Bird watching was not disappointing! Everyone in the boat was shutter-happy, and Jesús was happy to cut the motor or pull the boat around in order to help us get the best photos of our subjects. As always, I wished I’d brought my bird guide, or that I knew the names of more of the birds than I do. Please feel very welcome to tell me what these birds are in the comments below, and I’ll label them properly.

After about an hour, we pulled into a small farm, that of Jesús’ brother-in-law. There they harvest palm fronds, drying, cutting and bundling them for sale to broom manufacturers, and they also make their own homemade brooms for sale. Their farm was gorgeous, with papaya, mangrove, banana and coconuts growing. During the week, Monday-Friday, the couple lives here in very minimalist quarters, and then go “home” on the weekend. I assume they have electricity and running water at home, as they sure didn’t have that here. We saw a baby iguana, and to humor our young guest, Jesús caught it so Leonardo could pet the reptile.

From this small farm, we walked across to a larger place, where the King David tours put in. Here they’ve built an open-air restaurant where we sampled some of THE BEST cocadas I’ve ever eaten. Here we also saw the cocodrílos, lots of chickens and ducks, and a huge beehive up in a tree. On this farm they were growing squash and yaka. Nothing too exciting, but a pleasant walk. From here it would have been a short walk over to the beaches of Stone Island, but we were way down south from where the palapas are. So, we got back in the panga so Jesús could take us back and drop us off for lunch.
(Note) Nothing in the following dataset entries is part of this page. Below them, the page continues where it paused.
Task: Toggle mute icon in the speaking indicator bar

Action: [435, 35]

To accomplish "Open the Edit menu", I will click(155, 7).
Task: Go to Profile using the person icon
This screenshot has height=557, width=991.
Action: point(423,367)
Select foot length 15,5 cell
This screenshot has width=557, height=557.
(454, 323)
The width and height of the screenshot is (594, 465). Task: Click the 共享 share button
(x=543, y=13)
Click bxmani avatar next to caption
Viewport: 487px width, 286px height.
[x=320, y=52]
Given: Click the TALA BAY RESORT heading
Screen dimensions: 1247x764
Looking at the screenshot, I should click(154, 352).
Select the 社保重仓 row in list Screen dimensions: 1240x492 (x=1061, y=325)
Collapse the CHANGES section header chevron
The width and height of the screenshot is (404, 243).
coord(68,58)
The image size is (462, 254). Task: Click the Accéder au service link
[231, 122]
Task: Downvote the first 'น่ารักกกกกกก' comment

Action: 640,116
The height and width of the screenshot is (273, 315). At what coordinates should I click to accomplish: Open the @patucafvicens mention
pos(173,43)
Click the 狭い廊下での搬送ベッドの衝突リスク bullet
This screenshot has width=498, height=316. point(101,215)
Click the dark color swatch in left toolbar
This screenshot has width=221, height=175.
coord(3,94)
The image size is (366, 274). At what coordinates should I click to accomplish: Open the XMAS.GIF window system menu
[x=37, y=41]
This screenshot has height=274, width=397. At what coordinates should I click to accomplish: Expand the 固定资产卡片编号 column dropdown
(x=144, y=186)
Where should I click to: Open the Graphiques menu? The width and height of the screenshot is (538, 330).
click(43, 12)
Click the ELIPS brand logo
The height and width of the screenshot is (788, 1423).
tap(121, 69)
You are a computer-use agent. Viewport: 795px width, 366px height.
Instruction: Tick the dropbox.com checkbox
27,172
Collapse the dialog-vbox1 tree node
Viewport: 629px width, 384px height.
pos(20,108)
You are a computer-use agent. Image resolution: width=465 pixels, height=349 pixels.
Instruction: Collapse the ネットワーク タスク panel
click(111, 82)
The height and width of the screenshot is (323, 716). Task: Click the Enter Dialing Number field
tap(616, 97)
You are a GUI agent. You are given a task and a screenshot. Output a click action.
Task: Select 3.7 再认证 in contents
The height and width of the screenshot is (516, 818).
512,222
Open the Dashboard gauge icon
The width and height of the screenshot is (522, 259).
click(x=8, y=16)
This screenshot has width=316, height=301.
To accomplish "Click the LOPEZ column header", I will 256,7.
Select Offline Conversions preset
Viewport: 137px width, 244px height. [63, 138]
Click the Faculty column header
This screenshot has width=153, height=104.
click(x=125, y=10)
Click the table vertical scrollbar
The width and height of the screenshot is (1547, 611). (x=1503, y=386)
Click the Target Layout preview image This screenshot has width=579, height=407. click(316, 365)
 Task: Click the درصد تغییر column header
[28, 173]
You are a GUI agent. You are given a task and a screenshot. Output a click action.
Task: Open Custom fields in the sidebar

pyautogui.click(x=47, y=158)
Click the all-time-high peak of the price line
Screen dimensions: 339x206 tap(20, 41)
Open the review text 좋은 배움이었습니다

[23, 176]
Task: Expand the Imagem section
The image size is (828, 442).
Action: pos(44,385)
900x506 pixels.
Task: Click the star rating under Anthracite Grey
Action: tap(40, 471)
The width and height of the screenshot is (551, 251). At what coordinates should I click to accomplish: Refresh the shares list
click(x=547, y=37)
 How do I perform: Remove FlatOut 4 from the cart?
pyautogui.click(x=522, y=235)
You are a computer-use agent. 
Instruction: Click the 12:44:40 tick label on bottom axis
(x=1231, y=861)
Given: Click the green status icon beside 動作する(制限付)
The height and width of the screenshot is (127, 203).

It was a terrific day for all, and one we highly recommend. If you have access to a boat you could do this trip yourself, and I’m confident that most any panga driver would take you for a fee. I am guessing our trip was more expensive than it possibly could have been, as Jesús went through the official channels—we paid at the embarcadero ticket booth. This was just the ticket to enjoyment for three very different groups of travelers!